Franck Belotti, directeur du groupement EDF Durance-Verdon, Victor Bérenguel, président du Smadesep, et Christophe Piana, directeur du Smadesep.

Les violentes rafales de vent de ce mardi, qui ont pu dépasser 100 km/h sur le lac de Serre-Ponçon, ont poussé le phénomène des vents de sable à l’extrême. Au point de toucher l’ensemble des rives du lac et de remonter jusqu’au Guillestrois! « Face à un tel phénomène, on ne peut pas grand chose, d’autant qu’il est généralisé et dépasse très largement la zone habituellement concernée », avoue Franck Belotti, directeur Durance-Verdon à EDF. Le dispositif de prévention a cependant été renforcé : ce mercredi, un véhicule d’arrosage circule en permanence au Chadenas, à Embrun, et trois véhicules sont déployés aux abords de la digue de Crots (un qui assure le hersage et deux autres l’arrosage).

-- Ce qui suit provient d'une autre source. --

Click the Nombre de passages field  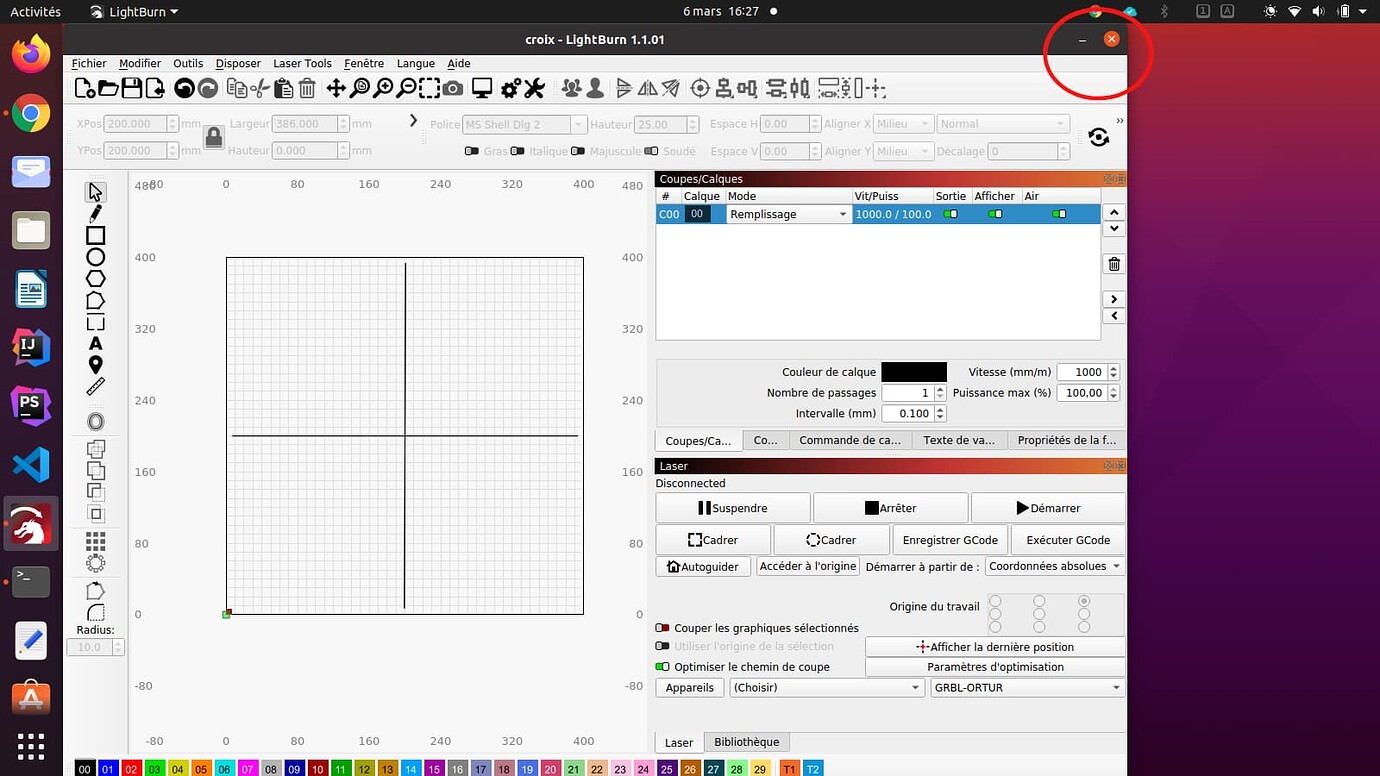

Ce mercredi matin, EDF et le Smadesep (Syndicat mixte d’aménagement et de développement de Serre-Ponçon) ont fait le point sur les dispositifs déployés pour remédier ou en tout cas contenir les vents de sable, qui touchent régulièrement la « queue de retenue » et notamment Embrun, Baratier et Crots. Trois solutions ont été planifiées depuis janvier : l’extraction de sédiments au Chadenas, à Embrun (des camions de la Routière du Midi tournent en permanence sur le site, et 100.000 m3 de matériaux ont déjà été retirés) ; l’arrosage et le hersage sur une surface d’environ 25 hectares (Baratier et Crots), avec des tracteurs équipés d’une herse qui interviennent en complément de camions citernes, permettant d’humidifier les sédiments et de la prolonger par une meilleur homogénéisation entre les grains ; la végétalisation d’une dizaine d’hectares le long de la digue de Crots (des graines d’orge à pousse rapide ont été semées par un agriculteur la semaine dernière).

Pour EDF, « la solution miracle n’existe pas »

« Je crois aux solutions robustes et souples, car nous avons besoin de quelque chose de flexible, sachant que la situation bouge chaque année », observe Franck Belotti. « La solution miracle n’existe pas, cela passe probablement par un mix de solutions. Mais je n’exclus aucune piste. On ne traite certainement pas ce problème par dessus la jambe. Ce qui est sûr, c’est que les matériaux fixés au sol, ça marche. » L’hypothèse d’un barrage ou d’une digue sur le torrent de Boscodon est cependant écartée : « Ce serait pire, car cela retiendrait les sédiments en amont. Il y a un intérêt à limiter les sédiments dans une zone pour pouvoir mieux les traiter. »

Jean Bernard, maire de Baratier, a évoqué la possibilité de recourir à des filets ou des canisses, à la manière des dispositifs utilisés contre les congères ou contre le sable en bord de mer. « Nous allons y réfléchir très vite », promet M. Belotti. « Cette piste me paraît bonne, c’est une solution souple qu’on pourrait tester sur une zone déterminée », souligne Victor Bérenguel, maire de Savines-le-Lac et président du Smadesep.

En attendant, une réunion d’information devrait être organisée d’ici 15 jours avec les commerçants concernés. Ce mardi, certains d’entre eux ont été contraints d’interrompre leurs activités du fait des conséquences des violents vents de sable.